How would you do it in PostgreSQL? I’m taking an example from a Yugabyte slack question, as Yugabyte SQL layer is the PostgreSQL one.


CREATE TABLE employees (
  employee_no integer PRIMARY KEY,
  name text,
  department text
);

INSERT INTO employees (employee_no, name, department) VALUES 
(1221, 'John Smith', 'Marketing'),
(1222, 'Bette Davis', 'Sales'),
(1223, 'Lucille Ball', 'Operations'),
(1224, 'John Zimmerman', 'Sales');

CREATE TABLE mgr_table (
  mgr_id integer references employees,
  employee_no integer references employees,
  primary key(mgr_id, employee_no)
);

insert into mgr_table values(1223,1222);

We have an employee/manager table example:


CREATE TABLE employee_dept_changes (
  employee_no integer NOT NULL references employees,
  name text,
  department text,
  changed_on TIMESTAMP(6) NOT NULL,
  changed_by integer
);

This table is there to log the changes when an employee is transferred to another manager. You can see that we log the values, but also the context about who is transferring because this operation is allowed only by a manager.

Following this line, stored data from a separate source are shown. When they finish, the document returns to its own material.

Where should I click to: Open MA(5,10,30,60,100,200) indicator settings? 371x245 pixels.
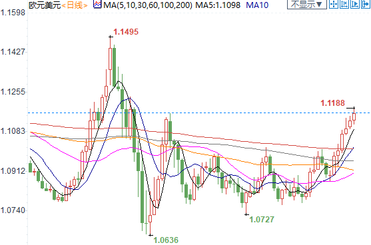tap(148, 5)
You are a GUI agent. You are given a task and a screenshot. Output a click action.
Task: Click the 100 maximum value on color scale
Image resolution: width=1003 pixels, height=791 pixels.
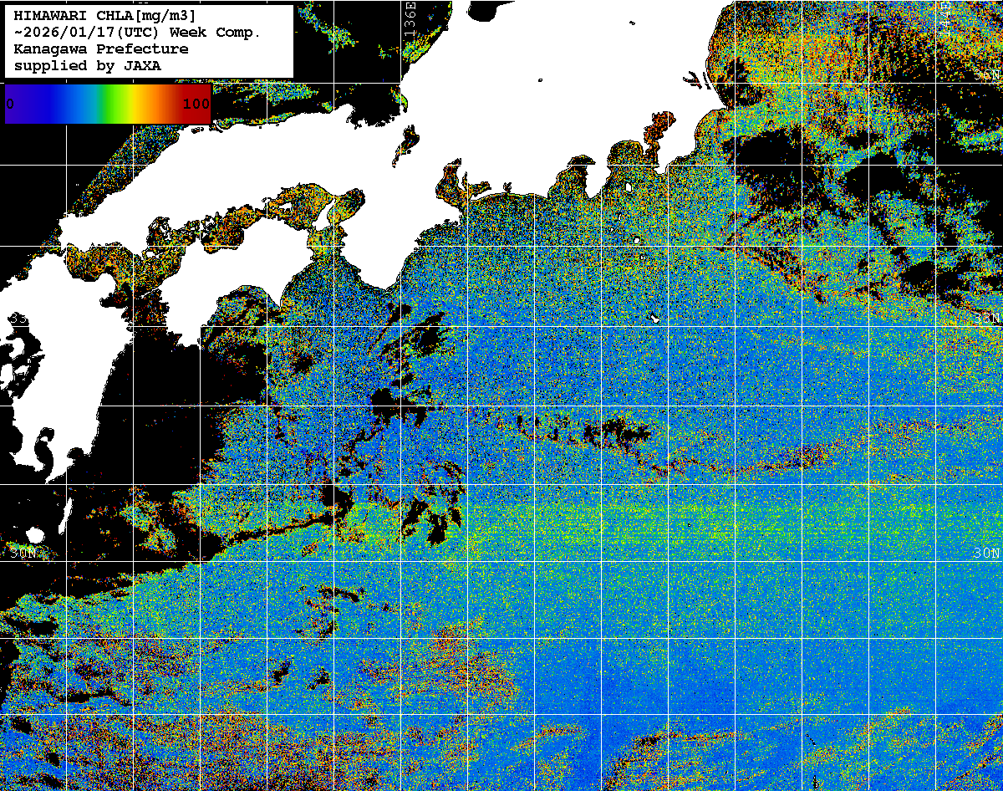[196, 104]
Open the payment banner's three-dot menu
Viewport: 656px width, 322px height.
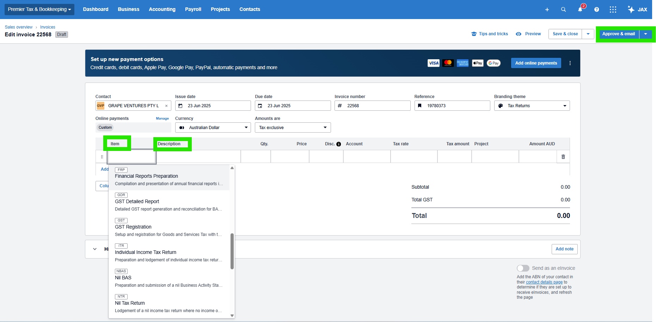(x=570, y=63)
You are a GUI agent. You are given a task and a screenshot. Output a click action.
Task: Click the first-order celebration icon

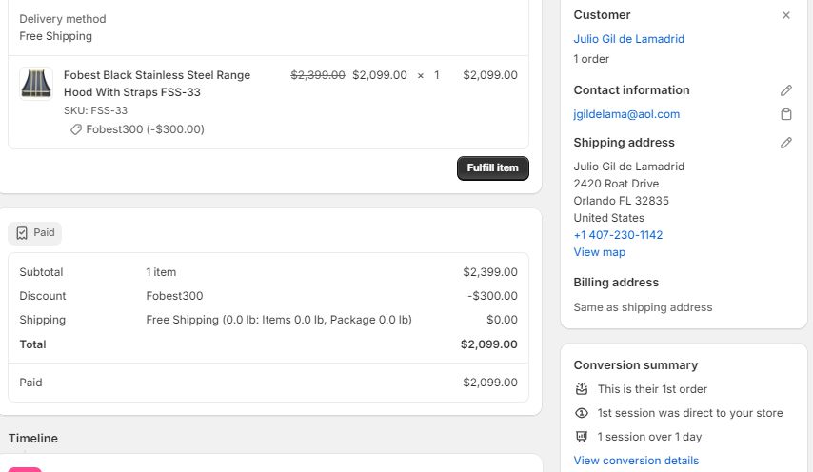(x=582, y=389)
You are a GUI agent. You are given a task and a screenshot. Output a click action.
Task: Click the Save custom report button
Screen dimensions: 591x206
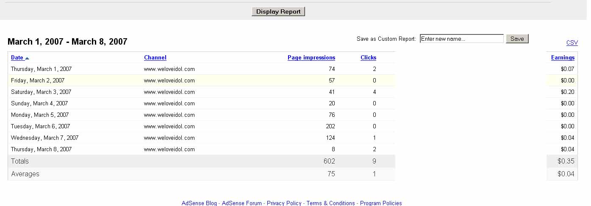click(517, 39)
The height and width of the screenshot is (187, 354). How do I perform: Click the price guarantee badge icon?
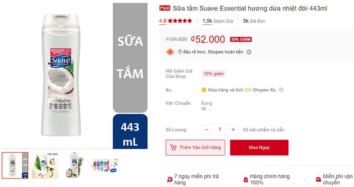pyautogui.click(x=170, y=52)
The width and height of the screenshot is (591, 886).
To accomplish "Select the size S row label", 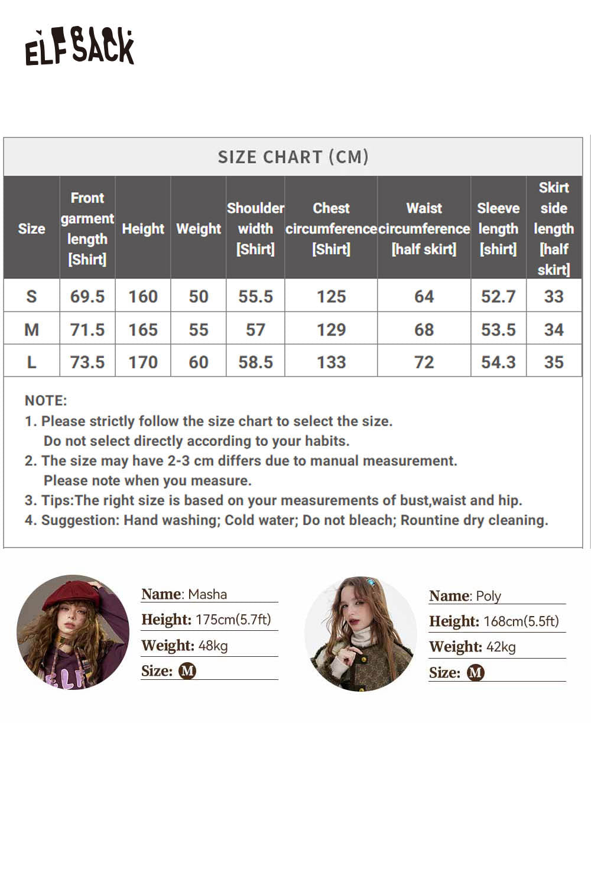I will (x=31, y=297).
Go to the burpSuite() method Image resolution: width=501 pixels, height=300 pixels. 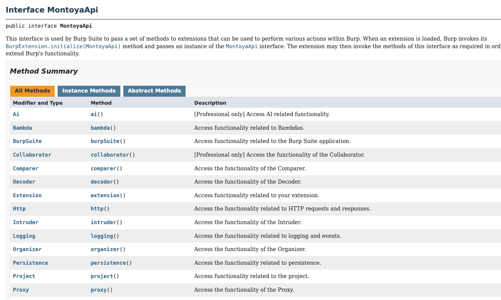(105, 141)
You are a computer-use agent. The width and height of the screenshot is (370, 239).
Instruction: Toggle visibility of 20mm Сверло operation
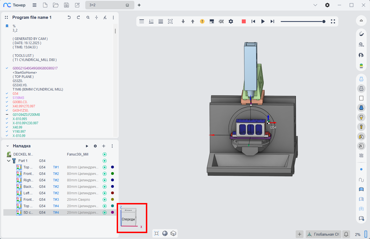coord(105,200)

Ideally, all database operations are encapsulated in a microservice. The application calls a stored procedure that does all the logic: update the manager and log the change. And this procedure has all context. However, the idea here is to do this logging through a trigger. The trigger has access to the table values, but how can we pass the context of who is doing this change? Without context variables, or package variables, this requires something else.

If you look at the stackoverflow for this question, you will see Frits Hoogland and Bryn Llewellyn answers with workaround and recommendations. I’m just adding here a possibility (with the same recommendation: don’t have procedures calling SQL calling triggers, but all logic encapsulated in procedural code calling SQL).

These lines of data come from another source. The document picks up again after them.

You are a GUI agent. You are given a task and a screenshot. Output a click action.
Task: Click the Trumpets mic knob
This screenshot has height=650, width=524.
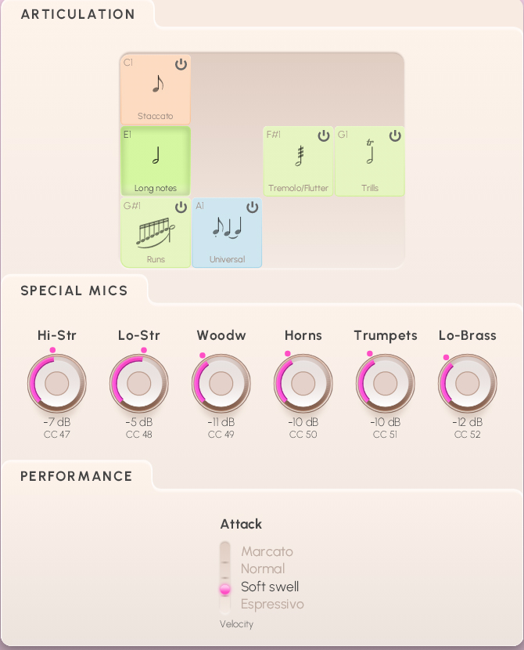coord(386,384)
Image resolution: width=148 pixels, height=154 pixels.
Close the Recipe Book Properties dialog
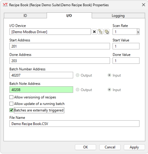(143, 5)
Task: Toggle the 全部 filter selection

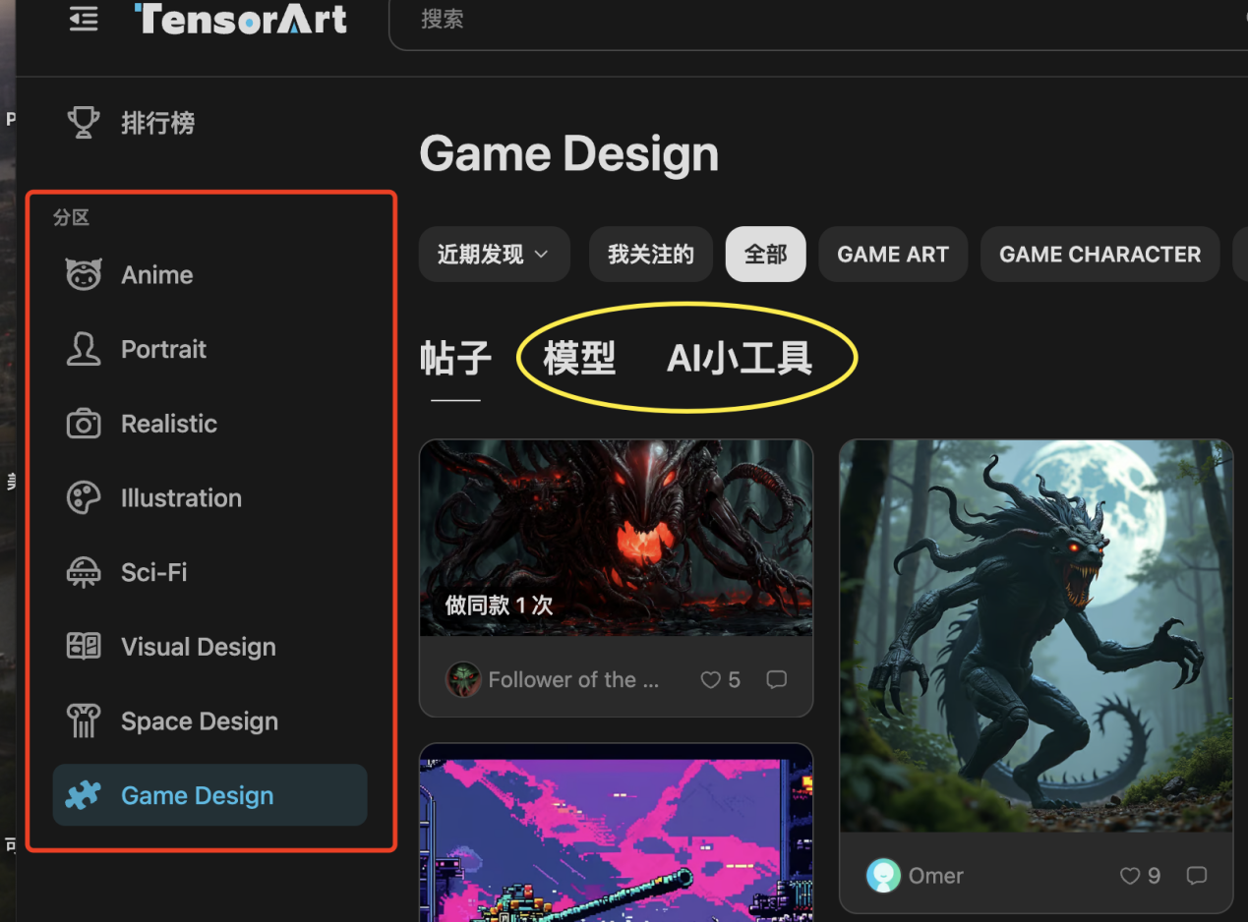Action: 765,254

ALTER TABLE employees ADD COLUMN
  "_trigger_state_mgr_id" integer --> this is added to pass the state variable

I’m adding a column to my table. This will not take any storage but will be used only to pass some values to the trigger


CREATE OR REPLACE FUNCTION record_dept_changes()
RETURNS TRIGGER AS
$$
BEGIN
 IF NEW.department  OLD.department
  THEN INSERT INTO employee_dept_changes(employee_no, name, department, changed_on, changed_by)
   VALUES(OLD.employee_no, OLD.name, OLD.department, now(), NEW."_trigger_state_mgr_id"  --> passing the state to the added column
   );
 END IF;
 NEW."_trigger_state_mgr_id" := null; --> setting null not to persist anything (or maybe a real "last_update_by" column makes sense?)
 RETURN NEW;
END;
$$
LANGUAGE 'plpgsql';

The trigger logs the change into the “changes” table, reading this added column value. But I set this value to null once used because I don’t want to waste any storage (disk and memory) for it.

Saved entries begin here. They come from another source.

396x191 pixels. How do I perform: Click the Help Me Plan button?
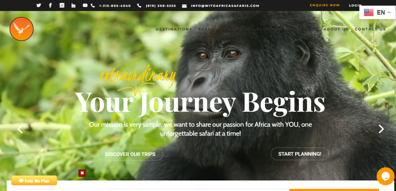(34, 181)
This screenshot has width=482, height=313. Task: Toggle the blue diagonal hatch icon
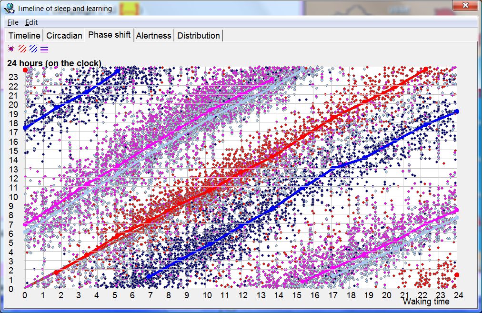pos(33,48)
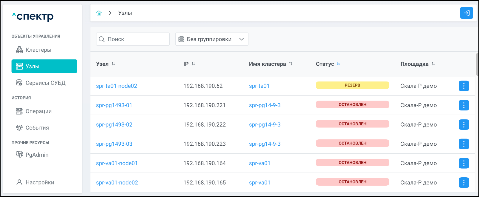Sort by Имя кластера column
This screenshot has height=197, width=479.
(x=291, y=64)
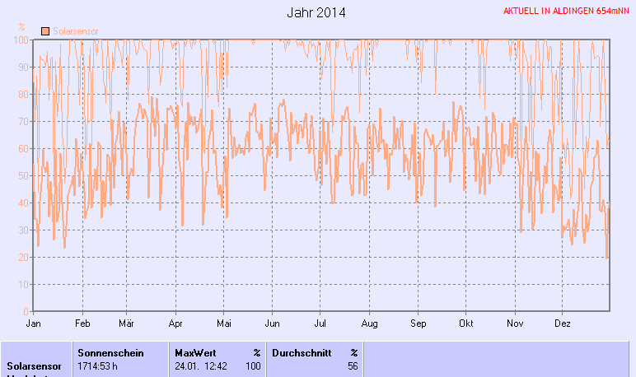Click the 0 value on the y-axis

tap(27, 311)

CREATE TRIGGER dept_changes
BEFORE UPDATE ON employees
FOR EACH ROW
EXECUTE PROCEDURE record_dept_changes();

In PostgreSQL the trigger calls the procedure which has access to the NEW. valies


CREATE OR REPLACE PROCEDURE transfer_employee(integer, integer, text)
LANGUAGE plpgsql
AS $$
BEGIN
  -- IF employee reports to mgr, allow mgr to transfer person
  IF EXISTS (SELECT employee_no FROM mgr_table where mgr_id = $1 and employee_no = $2)
  THEN
   UPDATE employees
   SET department = $3, "_trigger_state_mgr_id" = $1 --> passing the state through the column
   WHERE employee_no = $2;
   COMMIT;
  END IF;
END;
$$;

Here is my procedure that implements the transfer service. In addition to checking if the manager is allowed to do the transfer, and doing the update, I set the additional column with the context value.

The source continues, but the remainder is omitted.